Short problem 1: In the pyathena quickstart, which two connection parameters are mandatory?
Short problem 2: Write what comes next in the pyathena quickstart, starting right after its final line.

Text segment:
☆ ☆ ☆ ☆

This quickstart demonstrates how to establish a connection to Amazon Athena, execute a simple SQL query, and fetch results using `pyathena`. It expects AWS credentials to be configured via environment variables, IAM roles, or `~/.aws/credentials` (handled by `boto3`). The `s3_staging_dir` and `region_name` are mandatory connection parameters.

import os
from pyathena import connect

# Configure these environment variables or replace with actual values
# AWS_S3_STAGING_DIR: S3 path for Athena query results (e.g., "s3://my-athena-results-bucket/")
# AWS_REGION_NAME: AWS region (e.g., "us-east-1")
# AWS_ACCESS_KEY_ID, AWS_SECRET_ACCESS_KEY, AWS_SESSION_TOKEN will be picked up by boto3 if not explicitly passed
s3_staging_dir = os.environ.get('AWS_S3_STAGING_DIR', 's3://your-athena-query-results-bucket/')
region_name = os.environ.get('AWS_REGION_NAME', 'us-east-1')
aws_access_key_id = os.environ.get('AWS_ACCESS_KEY_ID')
aws_secret_access_key = os.environ.get('AWS_SECRET_ACCESS_KEY')
aws_session_token = os.environ.get('AWS_SESSION_TOKEN')

☆ ☆ ☆ ☆

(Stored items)
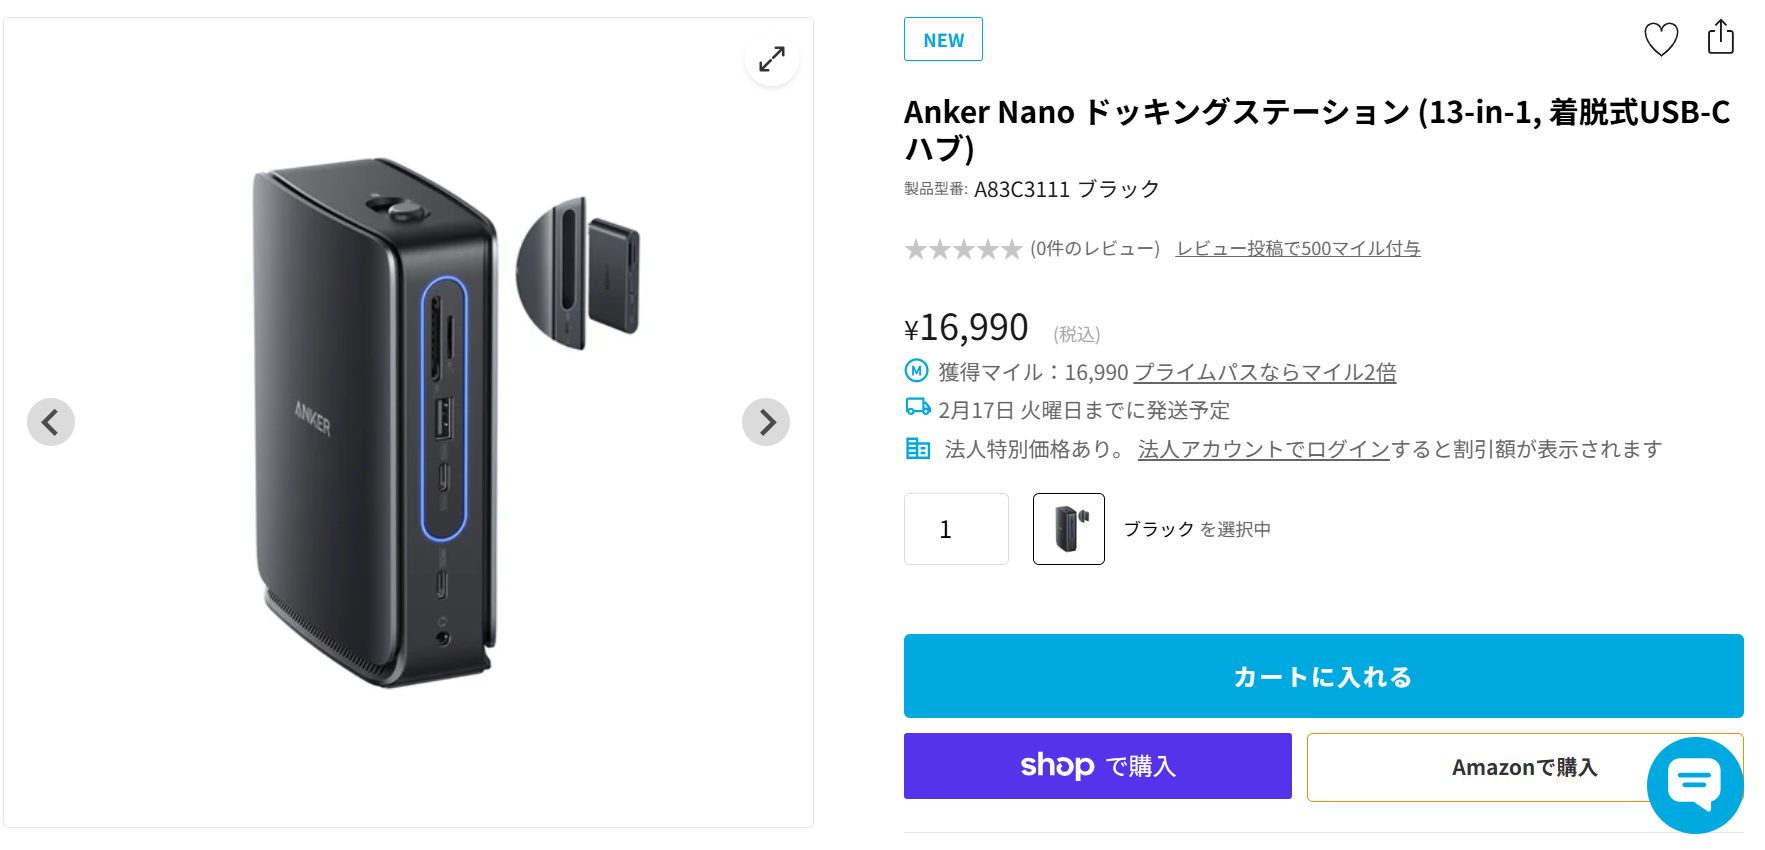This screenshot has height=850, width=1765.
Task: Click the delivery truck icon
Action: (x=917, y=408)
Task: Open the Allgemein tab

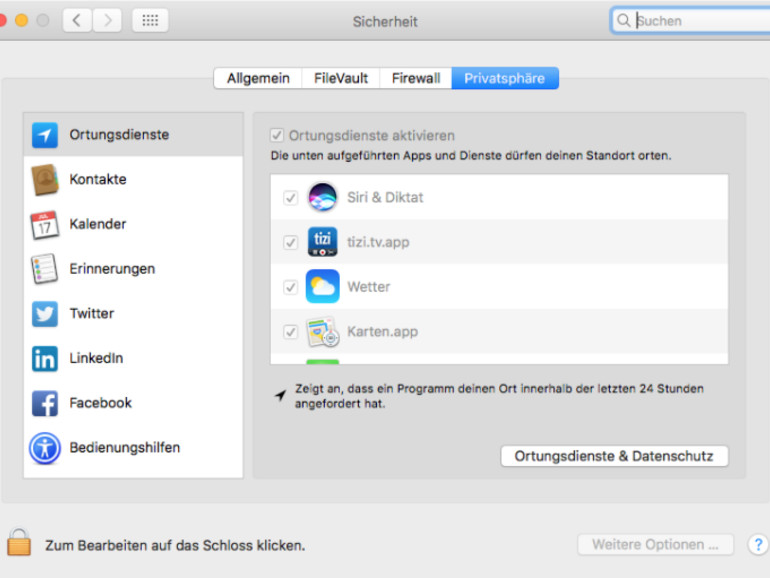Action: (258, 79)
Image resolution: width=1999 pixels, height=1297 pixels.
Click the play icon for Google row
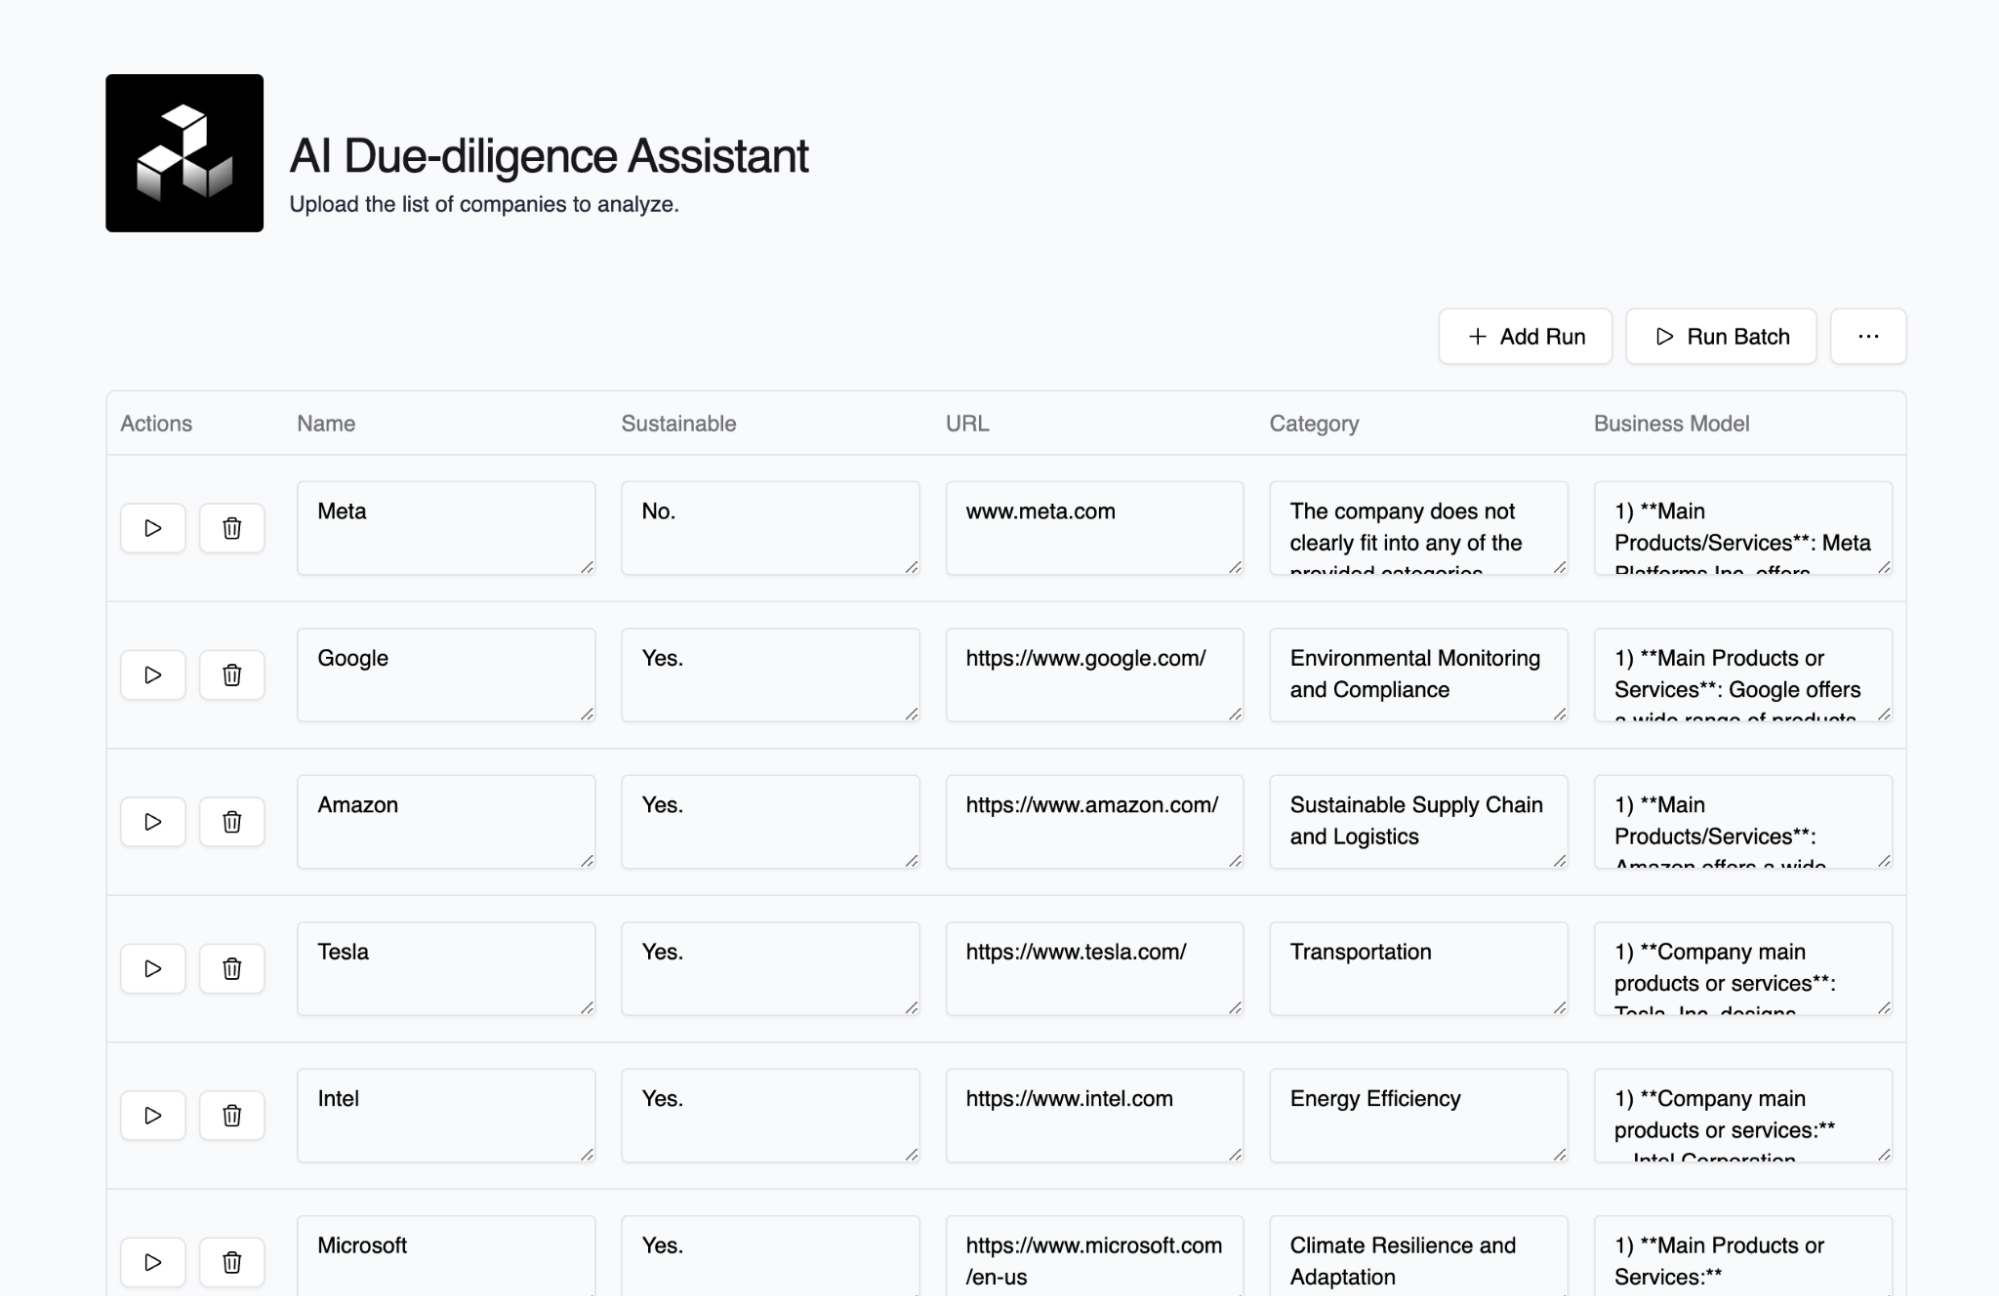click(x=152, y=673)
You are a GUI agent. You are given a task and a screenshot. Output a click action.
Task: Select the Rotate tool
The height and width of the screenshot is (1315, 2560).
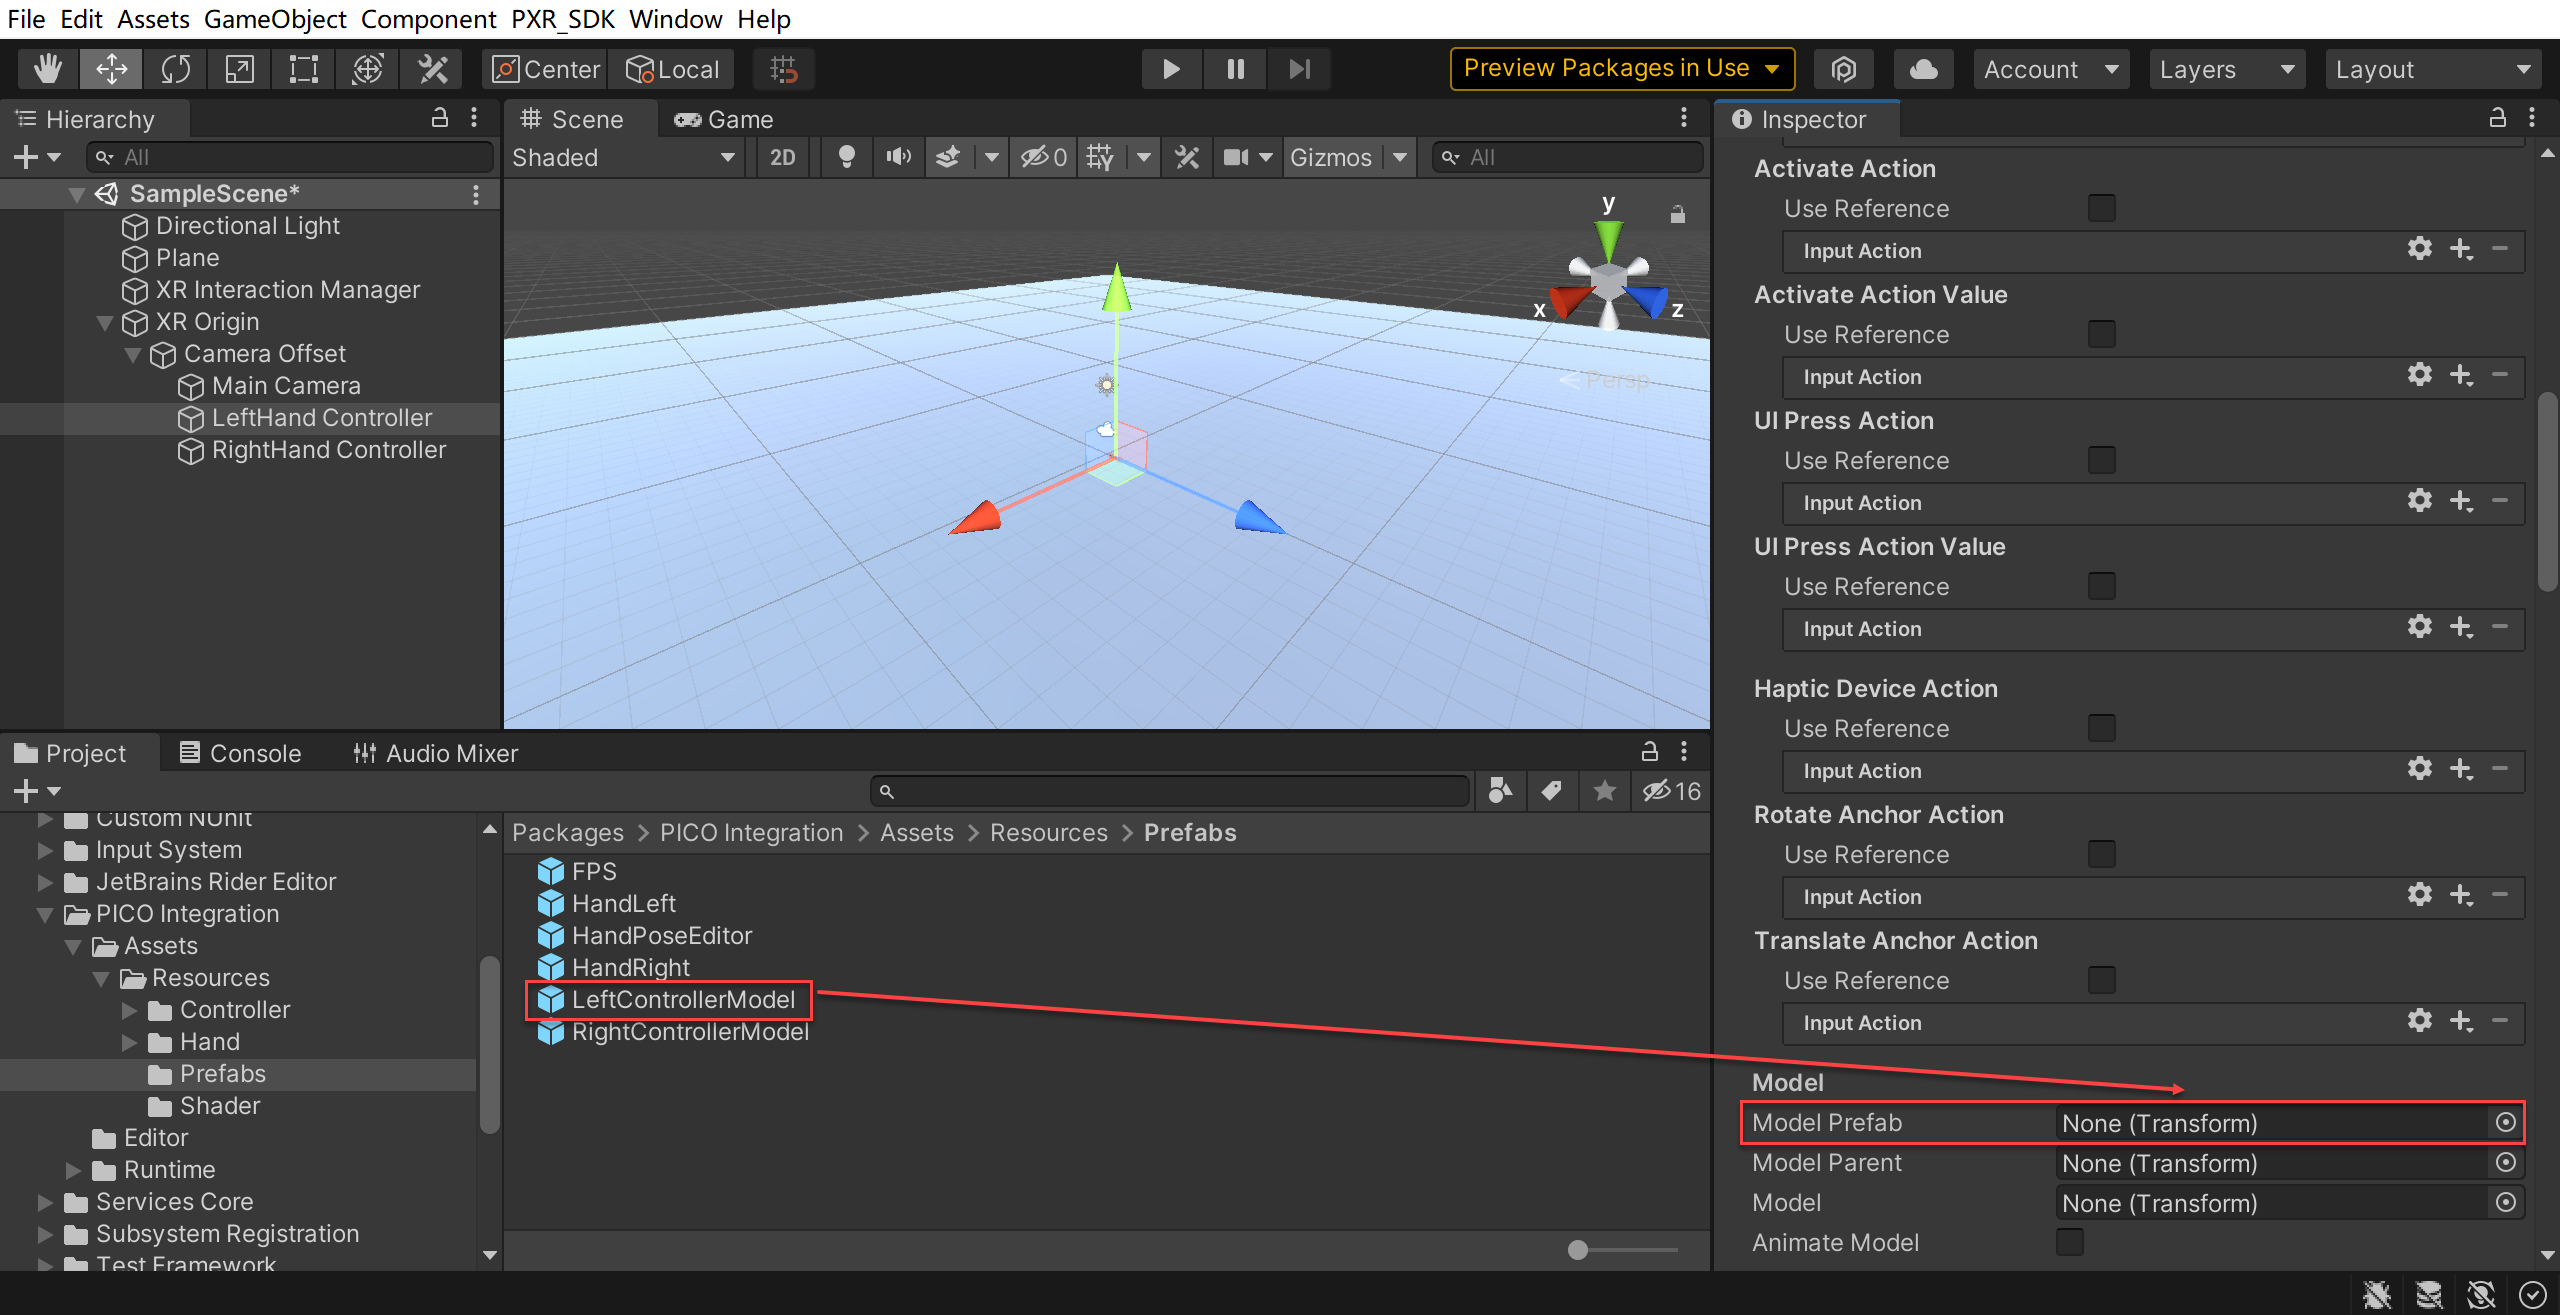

☆ ☆ ☆ ☆

Expected output 1: `s3_staging_dir` and `region_name`

Expected output 2:
# Ensure mandatory parameters are set
if not s3_staging_dir.startswith('s3://') or not region_name:
    print("Error: AWS_S3_STAGING_DIR and AWS_REGION_NAME must be set correctly.")
else:
    try:
        # Connect to Athena
        conn = connect(
            s3_staging_dir=s3_staging_dir,
            region_name=region_name,
            aws_access_key_id=aws_access_key_id, # Optional: boto3 usually handles this
            aws_secret_access_key=aws_secret_access_key, # Optional
            aws_session_token=aws_session_token # Optional
        )
        cursor = conn.cursor()

        # Execute a sample query
        cursor.execute("SELECT 1 as one, 'hello' as greeting")

        # Fetch results
        print("Query Results:")
        for row in cursor.fetchall():
            print(row)

        # Close cursor and connection
        cursor.close()
        conn.close()

    except Exception as e:
        print(f"An error occurred: {e}")
        print("Please ensure AWS credentials are configured (e.g., via environment variables, ~/.aws/credentials, or IAM role) and AWS_S3_STAGING_DIR and AWS_REGION_NAME are set correctly.")